■ **Exercise A**:
For the mineralogy text below, state whether each statement agrees with it: (i) The calibration used 71 local ground-truth samples. (ii) The dominant clay at Site 846 was identified by XRD analyses. (iii) Fifteen samples were taken from EW9709-21GC. Answer yes or no for each and quote the deciding words.

■ **Given text**:
----

DETERMINATION OF LAS-BASED MINERALOGY

The goal for the LAS technique used on Leg 199 was to deliver rapid semiquantitative mineral concentrations for the purpose of studying paleoclimate. In the equatorial Pacific, the minerals with the most important paleoclimate significance are opal and calcite and, to a lesser degree, smectite vs. illite. By using multiple regression and matrix inversion, we were able to use local ground truth to calibrate spectral responses. The result is an algorithm that can be used to rapidly calculate concentrations of calcite, opal, smectite, and illite. Postcruise research will involve improved algorithms, including use of nonlinear mixing models and singular-value decomposition (Fisher and Underwood, 1995).

Ground-Truth Samples

To provide a calibration of expected LAS mineralogical responses for Leg 199, we used a suite of 71 local ground-truth samples. These samples were chosen from six sites in the equatorial Pacific: ODP Site 846, ODP Site 162, and four Leg 199 site survey cores (EW9709). The sediments at these sites (mainly calcite, opal, and terrigenous materials) resemble those that were encountered during Leg 199. The spectra from these samples were collected using the instrumentation setup shown in Figure F1A because this were the same method used during Leg 199. We enlisted the help of Mitchell W. Lyle and Annette Olivarez Lyle (Olivarez Lyle and Lyle, this volume) to analyze the samples for which calcite and opal concentrations were not already known.

The first 22 samples came from Site 846 (91°W, 2°S). Samples were chosen at the same locations (±3 cm) as ones previously analyzed by Mix et al. (1995) for calcite, opal, and "other" (other = 100% - %calcite - %opal) and range in depth from 4.05 to 183.54 mbsf. Since the source area for the clay is most likely the volcanic regions of Central and South America, we concluded that the dominant clay found at this site is smectite. The second set consists of 35 samples taken from four EW97909 cores (the site survey cores for ODP Leg 199). We chose 8 samples from EW9709-3PC, which range in depth from 0.33 to 13.39 mbsf; 15 samples from EW9709-7PC, which range in depth from 1.22 to 15.20 mbsf; 8 samples from EW9709-12PC, which range in depth from 2.58 to 12.63 mbsf; and 4 samples from EW9709-21GC, which range in depth from 0.2 to 2.37 mbsf. Olivarez Lyle and Lyle (this volume) analyzed calcite and opal concentrations of 5-g/cm3 subsamples of each sample. The dominant clay mineral (illite or smectite) was identified subjectively by LAS interpretation. The third set of ground-truth data consists of 14 samples from DSDP Site 162 (14°N, 140°W), ranging in depth from 0.90 to 150.00 mbsf. These samples were also analyzed by Olivarez Lyle and Lyle (this volume) for calcite and opal concentrations. XRD analyses (Zemmels, 1973) indicate that smectite is the dominant clay mineral throughout Site 162. The terrigenous component of our samples commonly includes minor amounts of quartz and other clay species, but we only refer to the dominant clay mineral. Table T1 displays all the mineralogical ground-truth data used in this study.

----

■ **Data provided**:
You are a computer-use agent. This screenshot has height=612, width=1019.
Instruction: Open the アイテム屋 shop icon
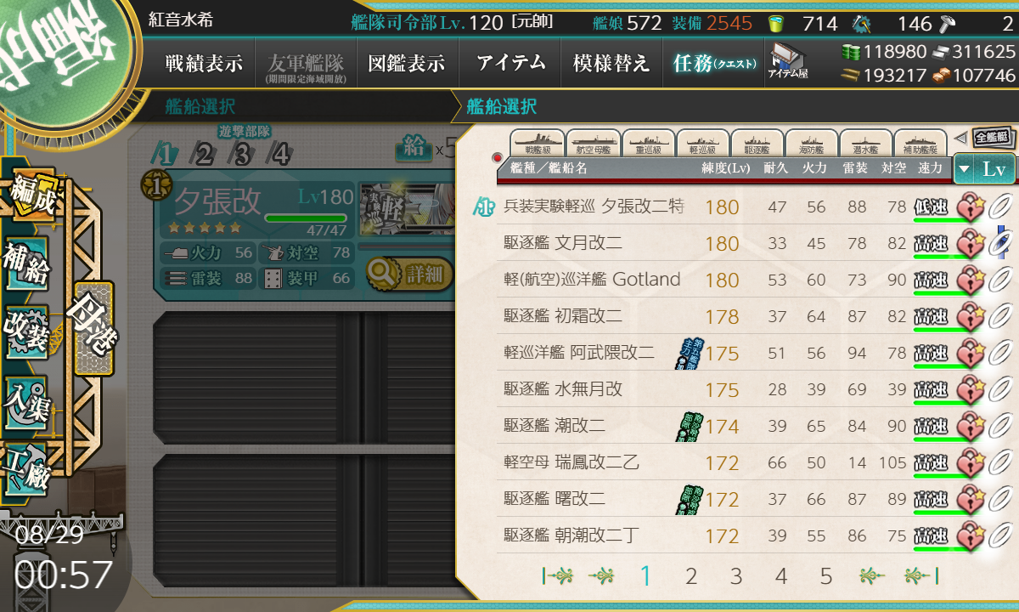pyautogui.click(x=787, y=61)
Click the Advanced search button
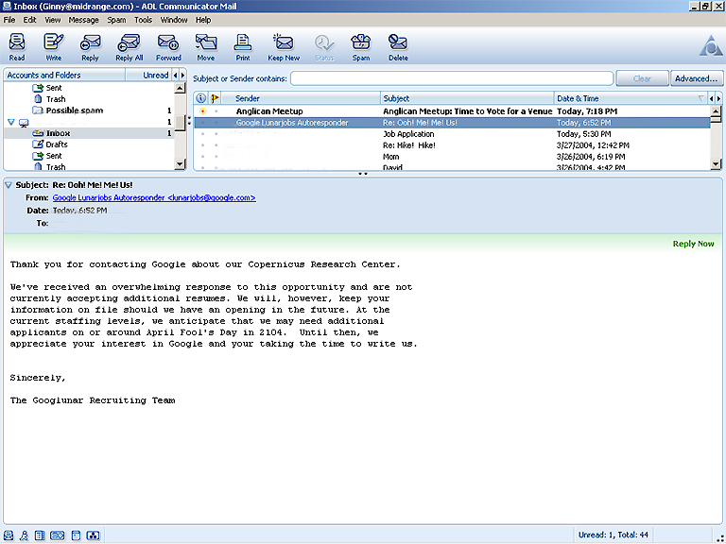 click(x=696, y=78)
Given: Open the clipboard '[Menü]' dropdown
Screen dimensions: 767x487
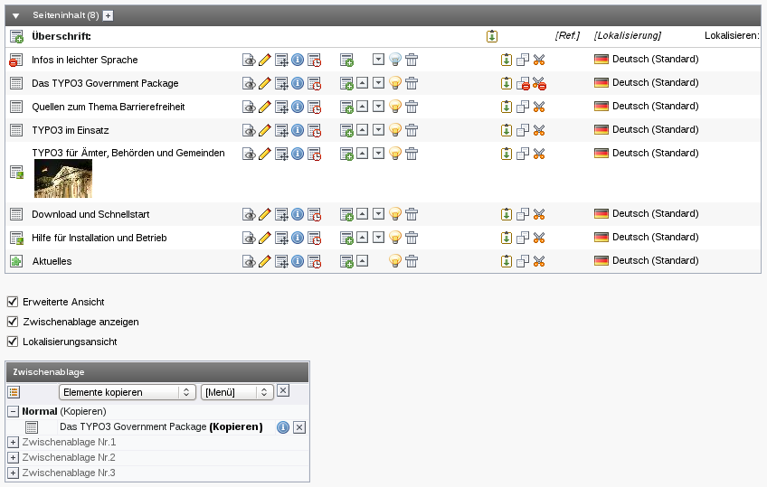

----

■ **Exercise B**:
Arrange the lines of the records above as a numbered list. Drop blank lines and leave out the pictures.

■ **Final answer A**:
(i) Yes: "we used a suite of 71 local ground-truth samples"
(ii) No: "Since the source area for the clay is most likely the volcanic regions of Central and South America, we concluded that the dominant clay found at this site is smectite."
(iii) No: "4 samples from EW9709-21GC"

■ **Final answer B**:
1. You are a computer-use agent. This screenshot has height=612, width=1019.
2. Instruction: Open the アイテム屋 shop icon
3. pyautogui.click(x=787, y=61)
4. Click the Advanced search button
5.  click(x=696, y=78)
6. Given: Open the clipboard '[Menü]' dropdown
7. Screen dimensions: 767x487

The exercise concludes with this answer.